Records from a data collection:
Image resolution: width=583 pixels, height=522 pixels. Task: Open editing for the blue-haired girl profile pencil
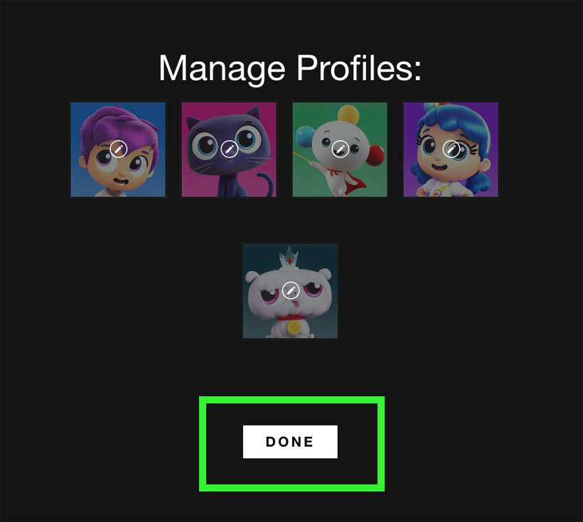[x=451, y=149]
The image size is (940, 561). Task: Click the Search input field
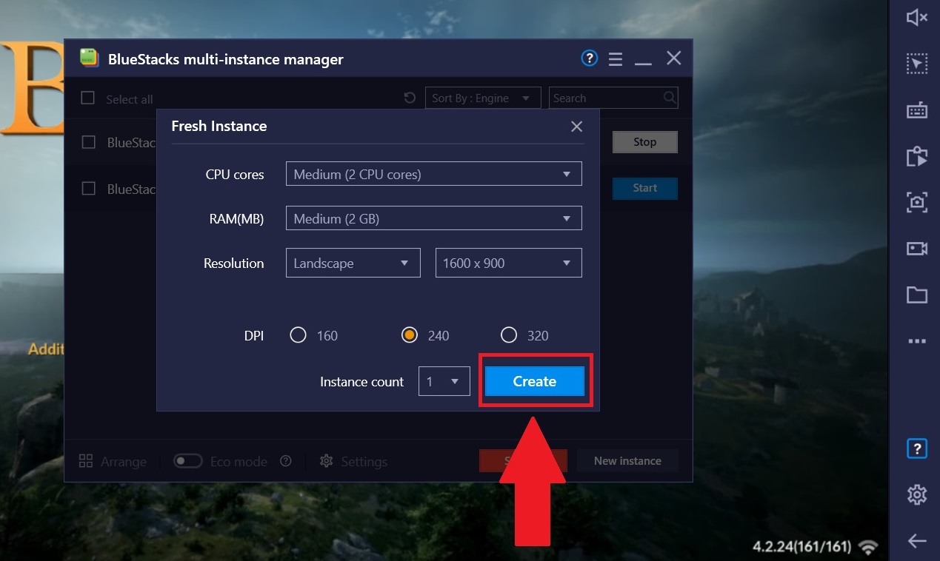pyautogui.click(x=606, y=98)
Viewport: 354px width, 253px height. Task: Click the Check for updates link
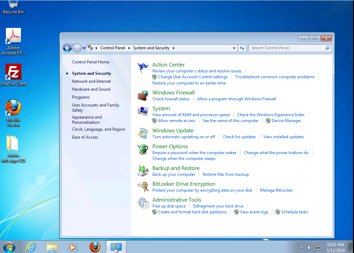[x=239, y=137]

**DIRECTIONS**
Transcribe all entries above exactly. Drop the pictures.

**SOLVED PROBLEM**
Image resolution: width=583 pixels, height=522 pixels. Task: Open editing for the blue-haired girl profile pencil
[x=451, y=149]
The image size is (940, 561). Task: Click the Search input field
pyautogui.click(x=606, y=98)
Viewport: 354px width, 253px height. Task: Click the Check for updates link
[x=239, y=137]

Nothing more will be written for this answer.